● **PASAJE SELECCIONADO**:
#####

El miedo y la falta de discernimiento personal y colectivo ocasionan una paulatina desmoralización de la sociedad. Se difuminan entonces los límites entre el Bien y el Mal, se ataca a la conciencia o se la anestesia con todo tipo de experiencias escapistas. La carga se hace cada vez más insoportable. Si no gozamos con la Virtud, cómo vamos a descubrir el verdadero Amor. La falta de Amor que provoca el miedo y su desconfianza ocasiona esa obsesiva atención por la seguridad.

El liderazgo del futuro deberá ser civil, ni político, ni económico. Será un liderazgo moral y espiritual, porque se prestará oídos y autoridad a quien viva desde la Virtud. Los católicos españoles debemos asumir junto a quienes no lo son pero tienen sólidos resortes morales, un liderazgo civil, dada la inmensa brecha abierta por el descrédito de las instituciones públicas y sus representantes.

#####

[Entradas de datos recopilados]
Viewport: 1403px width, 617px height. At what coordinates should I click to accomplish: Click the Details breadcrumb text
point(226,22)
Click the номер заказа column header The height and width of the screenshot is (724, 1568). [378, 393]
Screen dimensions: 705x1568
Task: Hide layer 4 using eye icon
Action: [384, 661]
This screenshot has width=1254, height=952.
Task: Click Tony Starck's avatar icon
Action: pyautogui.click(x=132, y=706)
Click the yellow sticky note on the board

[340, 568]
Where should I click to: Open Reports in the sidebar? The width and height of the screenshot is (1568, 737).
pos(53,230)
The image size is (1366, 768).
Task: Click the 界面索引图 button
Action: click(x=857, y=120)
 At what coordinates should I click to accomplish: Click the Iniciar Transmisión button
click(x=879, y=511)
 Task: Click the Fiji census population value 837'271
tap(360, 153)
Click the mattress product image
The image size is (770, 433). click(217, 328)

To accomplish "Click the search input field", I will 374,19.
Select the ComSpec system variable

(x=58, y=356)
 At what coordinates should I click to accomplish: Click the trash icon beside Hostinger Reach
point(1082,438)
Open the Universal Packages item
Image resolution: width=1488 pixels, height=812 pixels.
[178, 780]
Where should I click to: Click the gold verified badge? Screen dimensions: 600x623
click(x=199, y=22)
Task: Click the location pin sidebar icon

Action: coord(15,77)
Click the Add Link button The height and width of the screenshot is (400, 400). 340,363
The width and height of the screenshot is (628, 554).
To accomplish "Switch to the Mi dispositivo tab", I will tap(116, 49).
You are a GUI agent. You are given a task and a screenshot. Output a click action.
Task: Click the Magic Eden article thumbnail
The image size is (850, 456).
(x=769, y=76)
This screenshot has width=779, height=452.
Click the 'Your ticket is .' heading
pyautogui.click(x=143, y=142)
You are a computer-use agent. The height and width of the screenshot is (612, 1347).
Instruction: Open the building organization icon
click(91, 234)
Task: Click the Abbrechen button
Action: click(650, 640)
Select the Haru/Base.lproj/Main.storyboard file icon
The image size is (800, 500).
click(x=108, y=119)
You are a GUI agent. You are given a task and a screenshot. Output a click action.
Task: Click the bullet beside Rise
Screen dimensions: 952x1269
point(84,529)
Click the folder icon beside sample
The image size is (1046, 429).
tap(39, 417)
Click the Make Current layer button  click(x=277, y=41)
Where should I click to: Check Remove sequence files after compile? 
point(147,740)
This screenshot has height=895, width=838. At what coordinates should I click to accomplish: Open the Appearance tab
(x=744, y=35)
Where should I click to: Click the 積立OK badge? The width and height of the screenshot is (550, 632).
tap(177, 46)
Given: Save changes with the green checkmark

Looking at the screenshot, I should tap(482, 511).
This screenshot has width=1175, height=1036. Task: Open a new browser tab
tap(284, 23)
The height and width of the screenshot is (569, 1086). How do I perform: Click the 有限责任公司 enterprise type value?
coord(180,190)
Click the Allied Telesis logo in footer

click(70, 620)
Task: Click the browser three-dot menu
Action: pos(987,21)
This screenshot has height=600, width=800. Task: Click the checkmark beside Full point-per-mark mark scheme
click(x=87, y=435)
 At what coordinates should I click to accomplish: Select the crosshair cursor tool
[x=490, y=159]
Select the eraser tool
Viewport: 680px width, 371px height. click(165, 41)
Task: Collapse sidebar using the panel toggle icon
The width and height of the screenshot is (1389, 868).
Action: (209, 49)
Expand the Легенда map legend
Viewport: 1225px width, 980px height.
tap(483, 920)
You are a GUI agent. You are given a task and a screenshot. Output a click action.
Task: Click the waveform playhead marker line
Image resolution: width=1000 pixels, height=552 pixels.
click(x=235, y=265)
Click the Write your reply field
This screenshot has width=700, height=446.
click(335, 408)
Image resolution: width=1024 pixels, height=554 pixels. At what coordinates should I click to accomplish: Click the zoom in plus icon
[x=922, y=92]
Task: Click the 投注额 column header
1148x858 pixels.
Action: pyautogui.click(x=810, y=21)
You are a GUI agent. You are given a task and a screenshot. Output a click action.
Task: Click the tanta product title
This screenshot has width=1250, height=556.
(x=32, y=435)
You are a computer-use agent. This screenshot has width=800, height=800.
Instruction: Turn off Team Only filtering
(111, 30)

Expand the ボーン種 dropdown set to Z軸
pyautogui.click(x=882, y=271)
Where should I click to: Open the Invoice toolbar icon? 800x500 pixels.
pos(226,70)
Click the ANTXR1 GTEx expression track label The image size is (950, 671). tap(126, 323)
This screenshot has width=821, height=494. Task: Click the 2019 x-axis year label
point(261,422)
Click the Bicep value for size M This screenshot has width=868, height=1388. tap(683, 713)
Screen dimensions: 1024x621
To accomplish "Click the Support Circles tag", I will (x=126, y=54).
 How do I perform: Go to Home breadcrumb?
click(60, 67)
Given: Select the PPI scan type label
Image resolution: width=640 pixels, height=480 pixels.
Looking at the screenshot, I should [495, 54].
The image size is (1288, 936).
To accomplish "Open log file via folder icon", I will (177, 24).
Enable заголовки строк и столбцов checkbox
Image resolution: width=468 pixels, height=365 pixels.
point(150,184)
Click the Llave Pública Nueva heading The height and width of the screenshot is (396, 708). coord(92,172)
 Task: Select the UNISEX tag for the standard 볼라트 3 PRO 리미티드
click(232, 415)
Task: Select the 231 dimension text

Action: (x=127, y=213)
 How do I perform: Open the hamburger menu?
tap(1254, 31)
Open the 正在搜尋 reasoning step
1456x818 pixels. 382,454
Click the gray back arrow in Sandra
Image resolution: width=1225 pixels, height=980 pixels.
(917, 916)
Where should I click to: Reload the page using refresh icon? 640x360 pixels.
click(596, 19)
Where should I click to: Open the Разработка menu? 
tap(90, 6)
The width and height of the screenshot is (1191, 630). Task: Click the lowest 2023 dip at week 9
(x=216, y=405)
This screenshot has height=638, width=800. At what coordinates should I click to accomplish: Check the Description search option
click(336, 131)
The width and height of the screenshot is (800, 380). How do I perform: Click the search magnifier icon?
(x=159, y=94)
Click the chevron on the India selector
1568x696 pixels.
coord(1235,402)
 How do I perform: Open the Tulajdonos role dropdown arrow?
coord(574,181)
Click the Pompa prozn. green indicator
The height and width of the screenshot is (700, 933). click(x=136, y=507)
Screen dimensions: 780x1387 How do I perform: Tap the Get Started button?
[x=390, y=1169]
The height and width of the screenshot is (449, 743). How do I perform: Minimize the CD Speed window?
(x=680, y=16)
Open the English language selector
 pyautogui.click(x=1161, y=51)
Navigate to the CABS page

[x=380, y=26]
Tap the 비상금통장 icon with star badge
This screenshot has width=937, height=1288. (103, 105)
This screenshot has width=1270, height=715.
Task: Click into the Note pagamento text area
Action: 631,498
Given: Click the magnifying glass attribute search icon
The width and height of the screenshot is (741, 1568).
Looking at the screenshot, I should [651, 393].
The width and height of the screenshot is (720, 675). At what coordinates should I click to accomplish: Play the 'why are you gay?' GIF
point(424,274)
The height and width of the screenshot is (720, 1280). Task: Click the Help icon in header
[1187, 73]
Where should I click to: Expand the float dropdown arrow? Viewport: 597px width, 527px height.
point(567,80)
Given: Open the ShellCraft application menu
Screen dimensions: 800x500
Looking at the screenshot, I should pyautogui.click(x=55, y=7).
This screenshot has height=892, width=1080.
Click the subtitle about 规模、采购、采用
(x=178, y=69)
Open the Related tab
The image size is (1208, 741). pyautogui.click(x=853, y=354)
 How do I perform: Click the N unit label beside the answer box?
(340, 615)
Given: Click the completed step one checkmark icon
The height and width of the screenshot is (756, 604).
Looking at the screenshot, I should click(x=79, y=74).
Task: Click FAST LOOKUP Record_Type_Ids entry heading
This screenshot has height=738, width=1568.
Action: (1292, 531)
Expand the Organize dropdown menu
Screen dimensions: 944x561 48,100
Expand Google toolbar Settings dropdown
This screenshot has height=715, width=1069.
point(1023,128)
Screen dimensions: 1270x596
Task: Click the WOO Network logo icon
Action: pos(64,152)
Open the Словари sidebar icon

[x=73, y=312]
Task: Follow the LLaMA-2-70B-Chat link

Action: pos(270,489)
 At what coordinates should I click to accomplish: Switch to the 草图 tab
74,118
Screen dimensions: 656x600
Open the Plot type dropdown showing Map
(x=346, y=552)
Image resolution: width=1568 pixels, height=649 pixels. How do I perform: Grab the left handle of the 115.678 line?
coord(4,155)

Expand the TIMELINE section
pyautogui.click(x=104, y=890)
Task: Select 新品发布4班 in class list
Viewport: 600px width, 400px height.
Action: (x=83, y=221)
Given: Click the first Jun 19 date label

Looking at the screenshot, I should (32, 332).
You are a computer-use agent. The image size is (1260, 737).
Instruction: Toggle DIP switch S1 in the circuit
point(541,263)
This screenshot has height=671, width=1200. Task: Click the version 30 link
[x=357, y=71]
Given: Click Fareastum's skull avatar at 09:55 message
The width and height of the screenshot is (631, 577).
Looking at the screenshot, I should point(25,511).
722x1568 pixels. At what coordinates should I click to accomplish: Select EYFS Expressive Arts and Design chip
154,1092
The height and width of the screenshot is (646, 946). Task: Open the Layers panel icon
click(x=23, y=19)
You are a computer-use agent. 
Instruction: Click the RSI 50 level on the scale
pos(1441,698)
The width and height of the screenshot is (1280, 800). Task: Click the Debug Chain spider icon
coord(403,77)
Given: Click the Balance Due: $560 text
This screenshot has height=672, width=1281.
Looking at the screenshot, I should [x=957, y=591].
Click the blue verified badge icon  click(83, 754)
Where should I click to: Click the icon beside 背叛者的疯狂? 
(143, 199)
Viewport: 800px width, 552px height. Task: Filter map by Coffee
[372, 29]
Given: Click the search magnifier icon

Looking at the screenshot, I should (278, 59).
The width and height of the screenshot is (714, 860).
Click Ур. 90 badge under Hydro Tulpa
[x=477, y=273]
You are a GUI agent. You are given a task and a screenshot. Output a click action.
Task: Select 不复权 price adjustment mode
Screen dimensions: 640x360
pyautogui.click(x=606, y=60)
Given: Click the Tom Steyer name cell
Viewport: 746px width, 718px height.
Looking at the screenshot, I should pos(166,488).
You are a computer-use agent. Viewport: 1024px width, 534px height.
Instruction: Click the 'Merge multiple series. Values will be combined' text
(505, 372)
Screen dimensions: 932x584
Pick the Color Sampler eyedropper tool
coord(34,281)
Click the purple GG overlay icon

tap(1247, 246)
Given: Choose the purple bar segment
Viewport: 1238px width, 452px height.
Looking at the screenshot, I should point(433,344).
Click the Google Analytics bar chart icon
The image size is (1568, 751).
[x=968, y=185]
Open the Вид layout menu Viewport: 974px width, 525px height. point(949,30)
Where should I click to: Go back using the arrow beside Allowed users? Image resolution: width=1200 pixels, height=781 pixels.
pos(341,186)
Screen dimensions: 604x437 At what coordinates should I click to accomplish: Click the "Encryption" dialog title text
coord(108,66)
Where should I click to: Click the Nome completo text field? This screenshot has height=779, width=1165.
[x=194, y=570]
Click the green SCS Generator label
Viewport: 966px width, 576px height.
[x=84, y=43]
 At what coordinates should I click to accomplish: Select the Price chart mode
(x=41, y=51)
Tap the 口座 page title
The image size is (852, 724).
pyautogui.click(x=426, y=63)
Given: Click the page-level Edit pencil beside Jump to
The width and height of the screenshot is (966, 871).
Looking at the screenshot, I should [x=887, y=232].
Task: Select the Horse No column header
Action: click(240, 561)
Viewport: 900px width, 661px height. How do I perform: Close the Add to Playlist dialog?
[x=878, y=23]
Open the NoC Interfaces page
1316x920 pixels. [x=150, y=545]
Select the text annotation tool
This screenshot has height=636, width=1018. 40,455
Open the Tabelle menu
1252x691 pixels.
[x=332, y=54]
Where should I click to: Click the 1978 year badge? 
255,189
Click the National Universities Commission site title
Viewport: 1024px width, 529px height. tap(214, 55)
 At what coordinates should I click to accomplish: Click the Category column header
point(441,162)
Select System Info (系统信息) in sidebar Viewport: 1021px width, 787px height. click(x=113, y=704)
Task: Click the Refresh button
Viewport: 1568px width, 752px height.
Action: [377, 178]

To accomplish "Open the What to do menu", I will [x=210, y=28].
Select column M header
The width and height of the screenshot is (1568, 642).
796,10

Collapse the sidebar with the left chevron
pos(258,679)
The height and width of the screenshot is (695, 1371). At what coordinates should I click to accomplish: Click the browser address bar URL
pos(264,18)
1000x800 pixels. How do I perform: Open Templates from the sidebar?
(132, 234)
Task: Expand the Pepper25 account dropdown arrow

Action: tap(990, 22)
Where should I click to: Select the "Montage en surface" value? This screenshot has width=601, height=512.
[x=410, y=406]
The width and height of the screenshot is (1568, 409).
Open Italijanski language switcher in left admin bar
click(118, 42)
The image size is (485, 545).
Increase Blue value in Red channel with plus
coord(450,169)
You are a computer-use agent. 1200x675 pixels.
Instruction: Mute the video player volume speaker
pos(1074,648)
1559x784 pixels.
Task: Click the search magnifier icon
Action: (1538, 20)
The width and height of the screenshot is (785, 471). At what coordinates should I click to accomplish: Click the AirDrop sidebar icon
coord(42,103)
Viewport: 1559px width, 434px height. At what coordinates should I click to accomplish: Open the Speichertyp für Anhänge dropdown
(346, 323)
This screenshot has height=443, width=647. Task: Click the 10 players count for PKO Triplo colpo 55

#####

● **PREGUNTAS POR RESPONDER**:
1. Edita el pasaje: reproduce el tramo entre "El miedo y la" y "por la seguridad.", ambos incluidos, cambiando "sociedad" por "comunidad".
2. Según el pasaje, ¿por qué los católicos españoles deben asumir un liderazgo civil? Explícalo en una a tres oraciones.
3. ¿Qué ocasiona una paulatina desmoralización de la sociedad, de acuerdo con el pasaje?

● **RESPUESTAS POR TAREA**:
1.
El miedo y la falta de discernimiento personal y colectivo ocasionan una paulatina desmoralización de la comunidad. Se difuminan entonces los límites entre el Bien y el Mal, se ataca a la conciencia o se la anestesia con todo tipo de experiencias escapistas. La carga se hace cada vez más insoportable. Si no gozamos con la Virtud, cómo vamos a descubrir el verdadero Amor. La falta de Amor que provoca el miedo y su desconfianza ocasiona esa obsesiva atención por la seguridad.

2. Porque el descrédito de las instituciones públicas y de sus representantes ha abierto una inmensa brecha. Ese liderazgo deben asumirlo junto a quienes no son católicos pero tienen sólidos resortes morales.

3. El miedo y la falta de discernimiento personal y colectivo.